Ever have one of those meals when you sit, post-mastication, wondering what in the hell just happened? I mean... how could you go wrong? Mushroom ragu (with real cream and parmesan cheese)? GOOD. Fresh spinach? GOOD. Polenta? GOOOOD. But somewhere in the mix, something went horribly array. It's a damn shame, too, considering all the calories. Sigh. Oh well.

On a different note, my friend Joy (who I swear I am not stalking, though I do reference her a whole lot) is introducing Vegan For Lent as a spiritual practice this year. Eating a plant-based diet as part of a lenten practice is a historical tradition starting back a few centuries after the time of Jesus. Here's a snippet of her Vegan For Lent guide, which will be downloadable at www.highlandschurchdenver.org after Sunday, March 06. Included are nutrition guidelines, Denver-area restaurants, food substitutions and over 40 recipes.


Room at the Table
The idea of abstinence is not based on what is lacking, but on what fills the space.  When we remove things from our lives, it creates room for whatever we choose. And when we abstain from elements of our meals, we create room for God at the table.
How many meals are eaten in a blur of activity, in the quick pause of a lunch break, or as we rush off to the next activity? These practices are far removed from the feasts of the Hebrew Bible or the table fellowship of Jesus’ time. It’s no wonder we seldom consider where our food came from, or what effects our food choices might have. Use this time not only to enjoy meals and those we share them with, but also to consider with an open mind what we are consuming, and to do so mindfully.

Simple Abundance
A diet based solely on plants might appear very austere at first glance, but consider the abundance found in nature and in the plant world. Think of a perfect plum, a garden-ripe heirloom tomato, or a rich, fatty avocado. These are the foods first given to humanity to eat, and they represent a simplicity we don’t often experience.
Jesus’ time in the desert was not about deprivation, but transformation. Likewise, this Lenten practice is not based on deprivation, but on the transformation that can occur when we find abundance in the midst of simplicity. Eating vegan creates the space for us to discover it. God is in the simplicity. God is in the abundance.

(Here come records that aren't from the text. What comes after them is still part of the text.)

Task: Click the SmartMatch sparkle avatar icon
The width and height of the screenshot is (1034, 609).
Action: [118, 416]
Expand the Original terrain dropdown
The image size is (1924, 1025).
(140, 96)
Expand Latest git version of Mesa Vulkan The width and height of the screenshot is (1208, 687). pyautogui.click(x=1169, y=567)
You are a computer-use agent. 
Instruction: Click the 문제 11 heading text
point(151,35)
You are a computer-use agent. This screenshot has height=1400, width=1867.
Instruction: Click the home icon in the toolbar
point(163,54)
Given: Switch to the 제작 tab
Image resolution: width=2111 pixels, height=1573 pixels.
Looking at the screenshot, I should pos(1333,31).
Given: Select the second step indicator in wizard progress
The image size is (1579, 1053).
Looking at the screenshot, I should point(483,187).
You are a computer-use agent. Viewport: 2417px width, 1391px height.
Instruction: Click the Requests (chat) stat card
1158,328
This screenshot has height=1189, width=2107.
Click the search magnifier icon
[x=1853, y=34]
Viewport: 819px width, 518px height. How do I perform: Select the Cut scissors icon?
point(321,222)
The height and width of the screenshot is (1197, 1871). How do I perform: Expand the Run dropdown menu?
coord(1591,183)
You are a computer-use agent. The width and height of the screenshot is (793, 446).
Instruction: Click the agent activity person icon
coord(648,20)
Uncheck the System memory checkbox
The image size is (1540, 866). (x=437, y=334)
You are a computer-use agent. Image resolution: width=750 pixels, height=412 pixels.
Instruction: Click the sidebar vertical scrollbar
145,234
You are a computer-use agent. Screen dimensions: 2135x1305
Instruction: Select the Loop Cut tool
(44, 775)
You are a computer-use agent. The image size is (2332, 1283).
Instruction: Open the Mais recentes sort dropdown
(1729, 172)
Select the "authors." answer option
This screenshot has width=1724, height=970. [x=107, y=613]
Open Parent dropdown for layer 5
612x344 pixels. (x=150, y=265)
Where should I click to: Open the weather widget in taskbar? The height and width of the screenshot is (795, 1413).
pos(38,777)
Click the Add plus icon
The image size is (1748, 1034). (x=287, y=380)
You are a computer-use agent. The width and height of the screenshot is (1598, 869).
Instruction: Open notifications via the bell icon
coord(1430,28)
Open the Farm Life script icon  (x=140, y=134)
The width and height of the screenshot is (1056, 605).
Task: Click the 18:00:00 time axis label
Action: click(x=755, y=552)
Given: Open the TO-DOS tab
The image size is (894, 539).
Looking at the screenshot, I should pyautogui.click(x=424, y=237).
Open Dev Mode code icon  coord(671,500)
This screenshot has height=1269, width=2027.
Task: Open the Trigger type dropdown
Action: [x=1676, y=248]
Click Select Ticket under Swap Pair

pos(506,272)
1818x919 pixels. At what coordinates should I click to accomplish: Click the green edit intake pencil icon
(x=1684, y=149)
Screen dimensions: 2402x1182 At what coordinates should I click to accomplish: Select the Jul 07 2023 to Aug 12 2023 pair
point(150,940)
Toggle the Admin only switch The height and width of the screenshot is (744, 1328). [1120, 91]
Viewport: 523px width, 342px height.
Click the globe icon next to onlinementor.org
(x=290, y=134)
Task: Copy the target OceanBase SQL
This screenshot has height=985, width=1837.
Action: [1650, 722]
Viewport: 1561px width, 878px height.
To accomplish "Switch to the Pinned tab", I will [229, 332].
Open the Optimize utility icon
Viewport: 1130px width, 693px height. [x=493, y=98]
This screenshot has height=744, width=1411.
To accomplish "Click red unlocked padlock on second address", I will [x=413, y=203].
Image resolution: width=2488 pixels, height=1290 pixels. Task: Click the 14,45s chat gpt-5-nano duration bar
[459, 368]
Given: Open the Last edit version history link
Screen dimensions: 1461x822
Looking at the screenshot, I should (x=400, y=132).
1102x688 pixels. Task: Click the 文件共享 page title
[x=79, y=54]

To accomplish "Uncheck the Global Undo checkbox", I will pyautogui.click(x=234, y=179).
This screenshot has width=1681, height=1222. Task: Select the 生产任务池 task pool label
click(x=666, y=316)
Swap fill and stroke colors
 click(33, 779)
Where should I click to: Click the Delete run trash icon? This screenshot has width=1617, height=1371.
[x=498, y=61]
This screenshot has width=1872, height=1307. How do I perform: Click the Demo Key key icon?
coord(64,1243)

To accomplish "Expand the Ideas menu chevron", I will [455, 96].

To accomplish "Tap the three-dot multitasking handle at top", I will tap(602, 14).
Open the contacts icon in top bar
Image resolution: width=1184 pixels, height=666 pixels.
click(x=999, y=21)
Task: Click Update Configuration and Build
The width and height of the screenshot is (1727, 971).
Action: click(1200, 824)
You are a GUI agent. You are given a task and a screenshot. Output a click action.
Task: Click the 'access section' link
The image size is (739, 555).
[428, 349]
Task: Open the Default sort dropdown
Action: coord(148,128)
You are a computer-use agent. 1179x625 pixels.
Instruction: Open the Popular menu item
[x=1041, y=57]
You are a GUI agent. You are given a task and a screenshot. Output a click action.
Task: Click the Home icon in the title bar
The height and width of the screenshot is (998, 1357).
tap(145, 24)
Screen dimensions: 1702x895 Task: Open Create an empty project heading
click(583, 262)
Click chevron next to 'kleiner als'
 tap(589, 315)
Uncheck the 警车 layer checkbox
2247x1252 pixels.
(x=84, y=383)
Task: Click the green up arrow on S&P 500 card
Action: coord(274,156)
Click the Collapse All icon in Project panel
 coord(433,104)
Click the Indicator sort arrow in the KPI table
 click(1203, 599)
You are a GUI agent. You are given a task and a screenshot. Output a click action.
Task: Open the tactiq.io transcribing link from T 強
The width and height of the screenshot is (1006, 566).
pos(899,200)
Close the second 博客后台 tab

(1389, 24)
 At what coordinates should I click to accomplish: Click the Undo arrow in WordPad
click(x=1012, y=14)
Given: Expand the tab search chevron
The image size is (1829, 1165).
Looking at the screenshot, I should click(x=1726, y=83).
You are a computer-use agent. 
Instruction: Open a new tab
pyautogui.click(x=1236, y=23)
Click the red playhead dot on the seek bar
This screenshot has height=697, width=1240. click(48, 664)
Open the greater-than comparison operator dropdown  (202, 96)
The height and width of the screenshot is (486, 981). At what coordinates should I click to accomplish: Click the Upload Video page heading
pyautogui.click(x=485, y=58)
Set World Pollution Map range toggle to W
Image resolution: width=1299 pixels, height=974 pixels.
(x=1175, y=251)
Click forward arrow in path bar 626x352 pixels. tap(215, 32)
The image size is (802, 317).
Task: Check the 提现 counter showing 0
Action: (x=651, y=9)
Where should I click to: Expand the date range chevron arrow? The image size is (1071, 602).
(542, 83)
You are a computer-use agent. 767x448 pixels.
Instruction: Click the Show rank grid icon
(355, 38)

James and I will be doing this for Lent this year. If any of you are interested and want to dialogue about your experience, please let me know. We don't have any intention to permanently venture into vegan-dome, but at least for me, I just intend to enjoy the food provided by the earth. I hope to challenge my creativity in preparing meals without cheese (my staple and thigh-unfriendly ingredient). And I hope that in the process, I'll experience GOD in a new way.